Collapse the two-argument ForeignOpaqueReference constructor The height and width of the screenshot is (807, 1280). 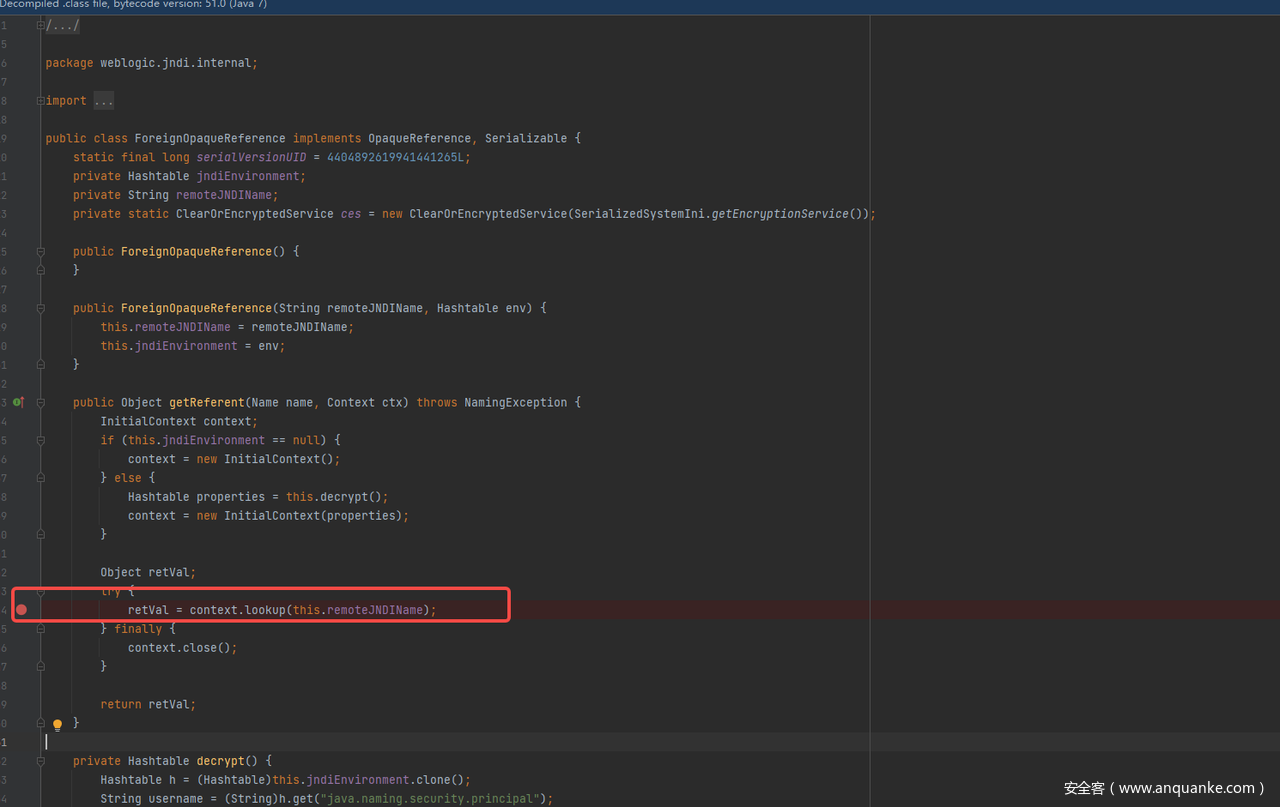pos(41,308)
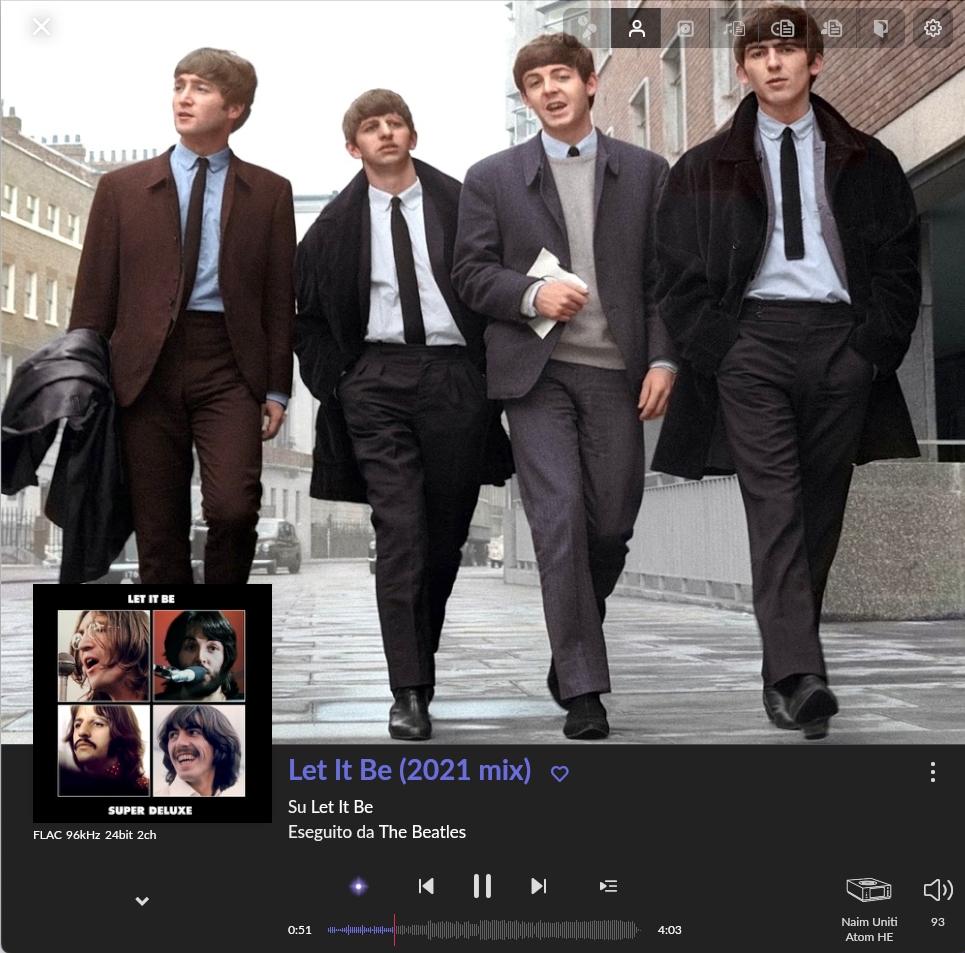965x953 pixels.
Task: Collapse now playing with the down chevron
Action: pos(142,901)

· · · · ·

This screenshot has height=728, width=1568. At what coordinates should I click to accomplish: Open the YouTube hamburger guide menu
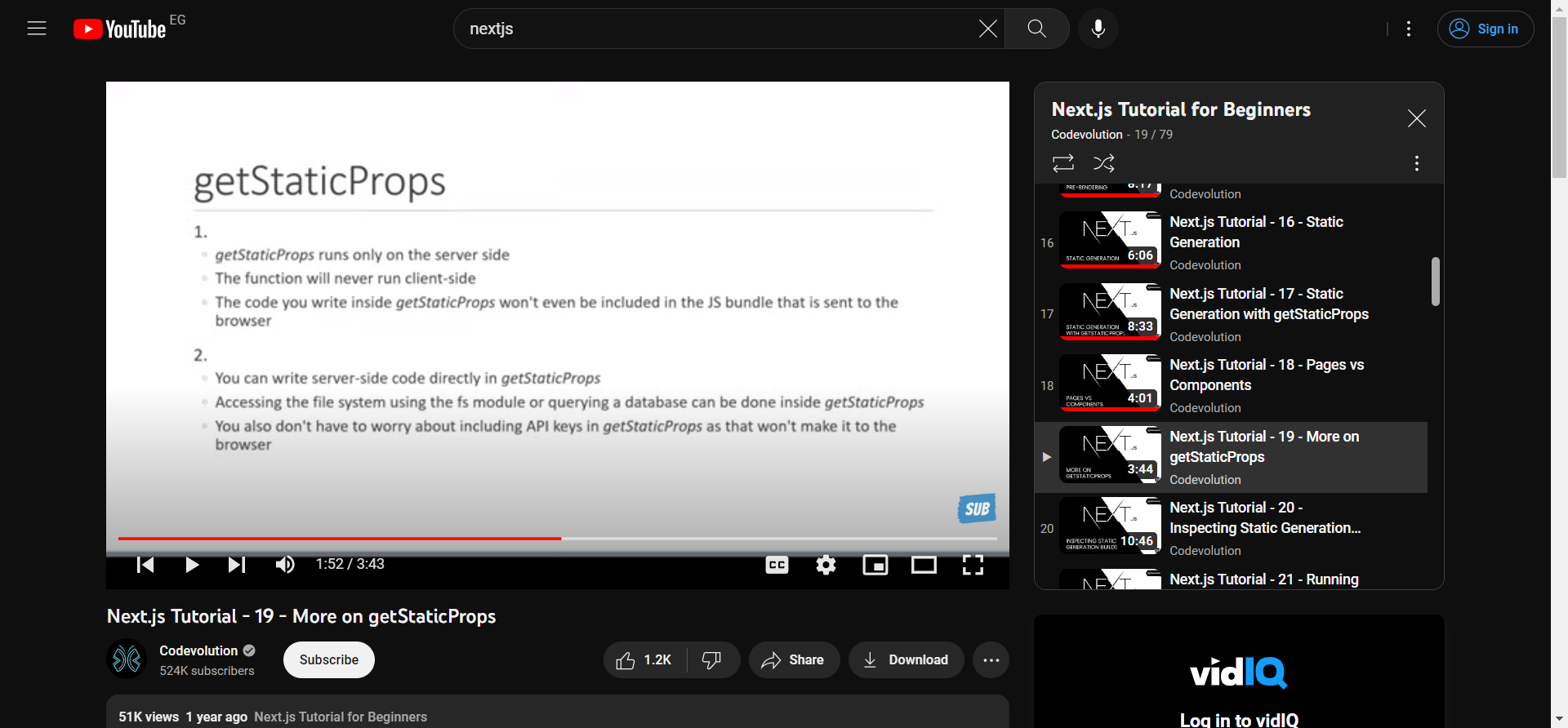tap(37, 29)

· · · · ·

▶ _Goal_: Return the listing lines between the line holding "This screenshot has" and the line holding "tap(37, 29)", inclusive, reproduced verbatim and with the pictures omitted.

▶ _Completed exercise_:
This screenshot has height=728, width=1568. At what coordinates should I click to accomplish: Open the YouTube hamburger guide menu
tap(37, 29)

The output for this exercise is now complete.